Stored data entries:

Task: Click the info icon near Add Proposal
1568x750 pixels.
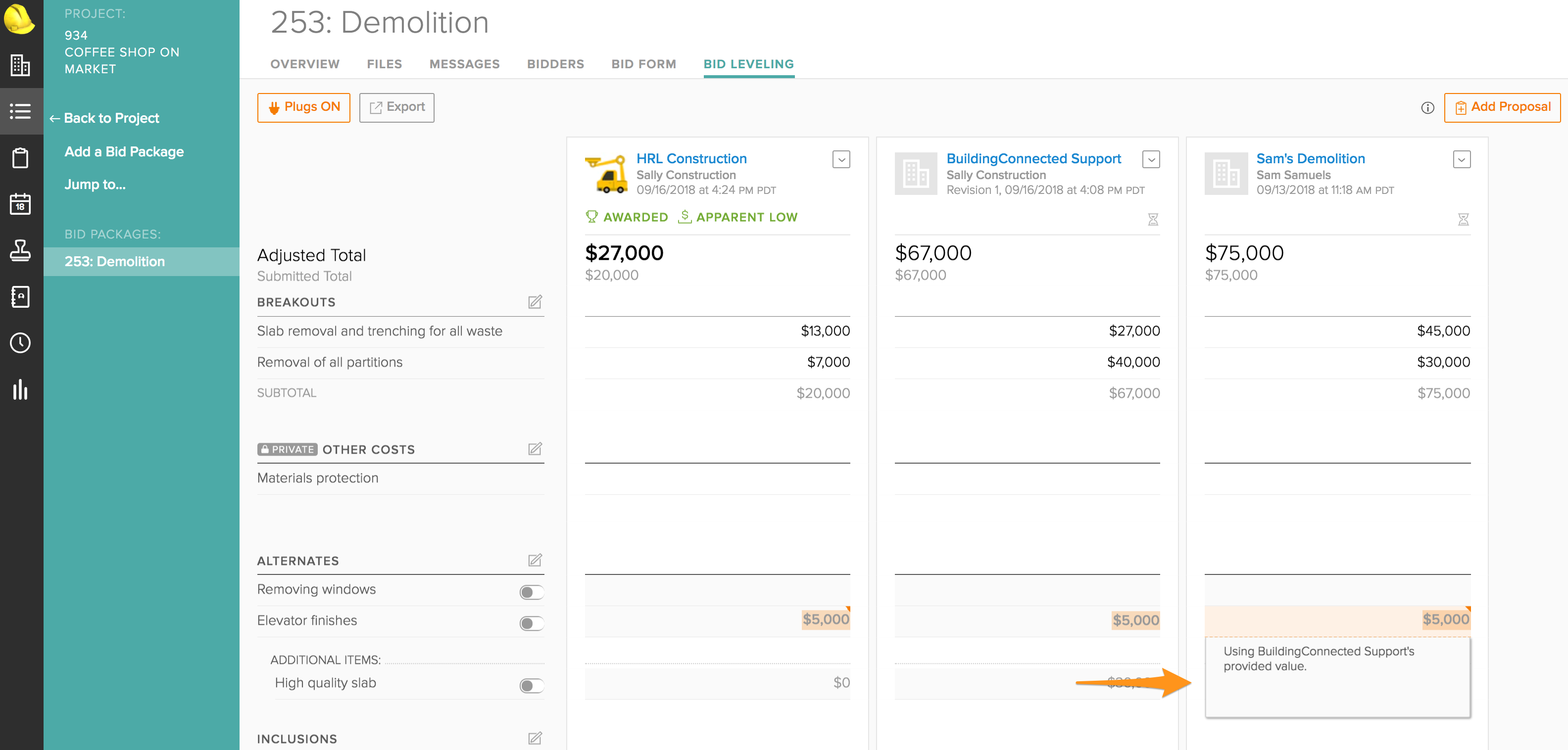Action: pyautogui.click(x=1427, y=108)
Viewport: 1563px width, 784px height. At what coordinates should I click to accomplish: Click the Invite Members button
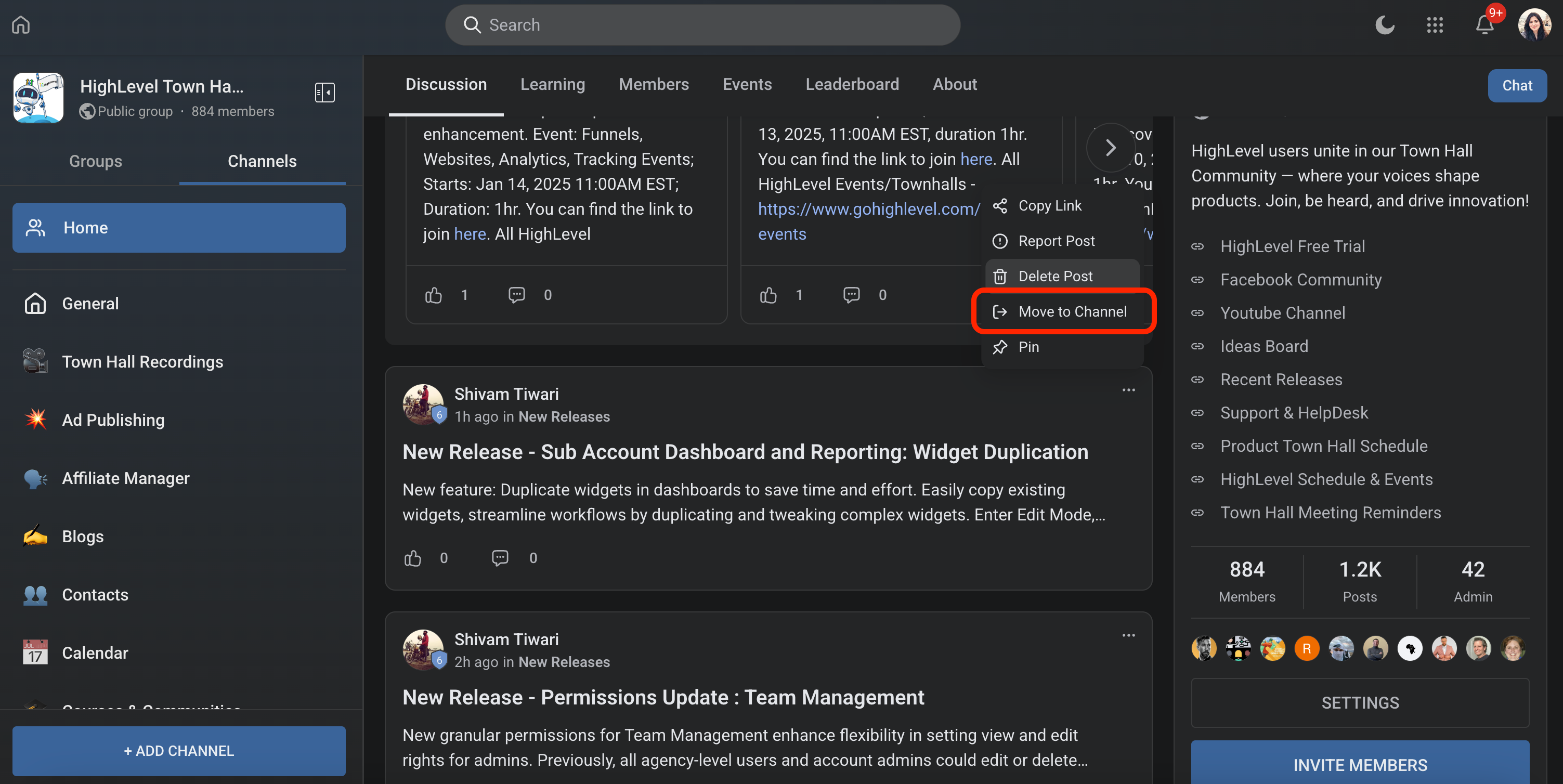pyautogui.click(x=1360, y=765)
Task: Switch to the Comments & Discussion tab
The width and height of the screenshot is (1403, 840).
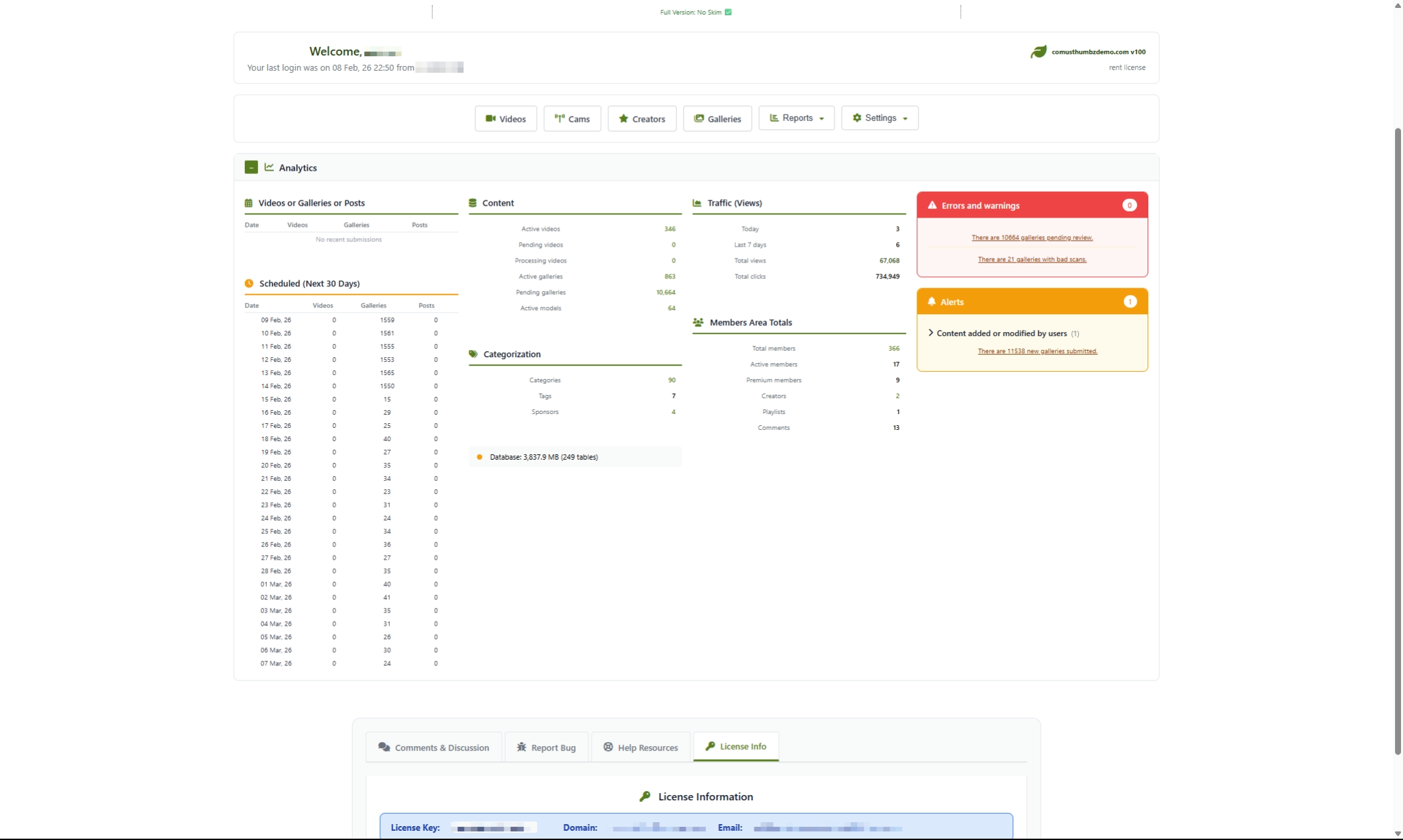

◆ **Your instructions**
Please transcribe all of the entries word for word, with the pictures left out.

◆ **Response box**
Task: Click the info icon near Add Proposal
1568x750 pixels.
Action: pyautogui.click(x=1427, y=108)
Viewport: 1563px width, 784px height. At what coordinates should I click to accomplish: Click the Invite Members button
pyautogui.click(x=1360, y=765)
Task: Switch to the Comments & Discussion tab
The width and height of the screenshot is (1403, 840).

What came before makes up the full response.